Surely, now he must see past his anger to where his own interests lay. Whatever the man thought of Tarceny he would have a dozen reasons for wanting to rebuild the Church there. It would be discourteous, even dangerous, for him to turn down her proposal and to send the wife of his most powerful neighbour packing without ceremony. At seventeen years she thought she knew the realities of power.
‘Well,’ he said at last, ‘it would be good if the eyes of the Angels were open in Tarceny again. I will think on it. But at present I have not the usual crowd of ordered idiots clamouring at me for a living.’
‘Have you not, Your Grace? I … I am surprised that you should say so.’ Bishops were forever having to manage the demands of their priests to find them places.
‘Try me, and I may surprise you more. I have said that I shall think. Enough of this. There is a matter in which you may oblige me.’
‘Your Grace?’
‘This damned north wind,’ said the bishop. ‘It has blown for days, and few boat-captains will set out against it.’
‘Indeed, Your Grace.’ Did he want her to change the weather?

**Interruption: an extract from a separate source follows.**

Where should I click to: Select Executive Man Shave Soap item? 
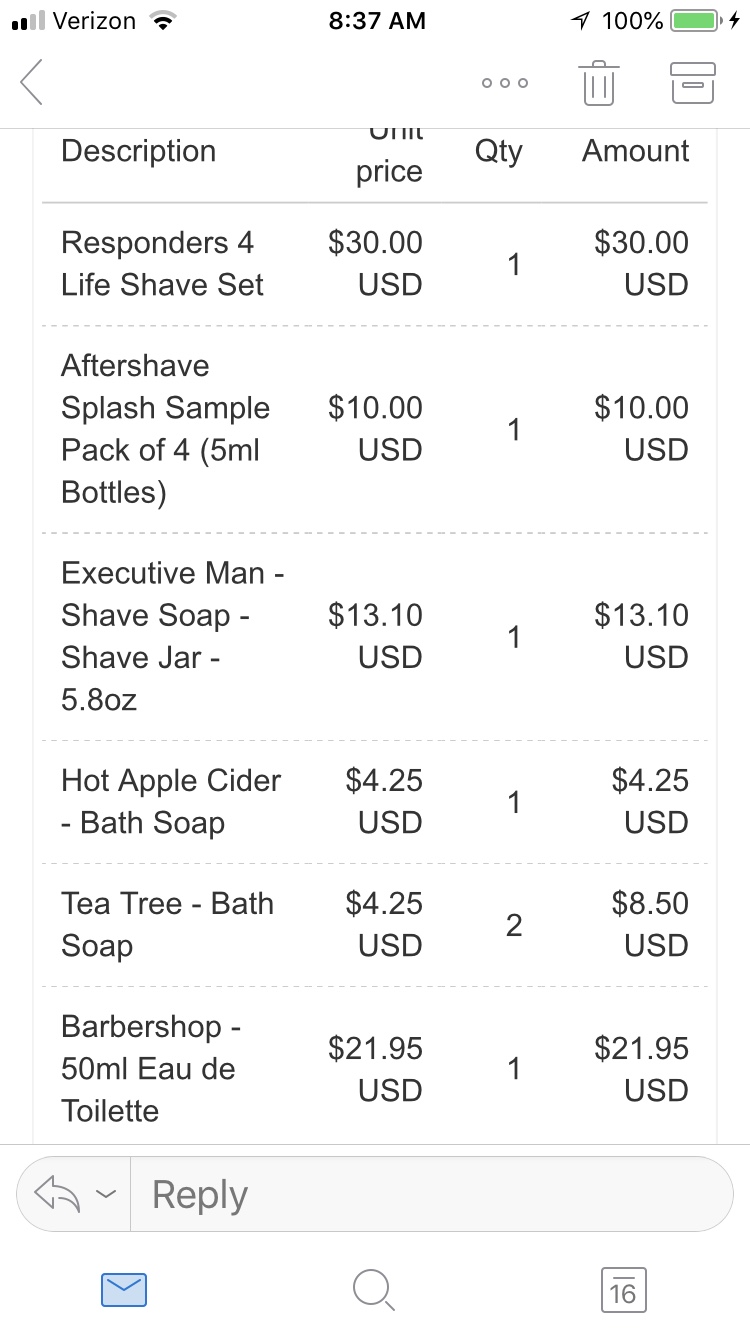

‘There are many good folk who have come to this city in faith and find it hard to return. One in particular concerns me.’ He motioned her to stand by him at the window. ‘Down there …’
The window looked out on the mighty spires of Jent. To her right was the old shrine of St Tuchred Martyr, with its white-finger tower and pointed roof. Beside it rose the new cathedral, a massive grey shape six times the size of the old shrine. It had been building for some twenty years now, and another lifetime would pass before it was completed. Huge crowds of Lenten pilgrims thronged and jostled at its doors. The square below the palace was seething with them, with their robes, their staffs, their asses and their voices.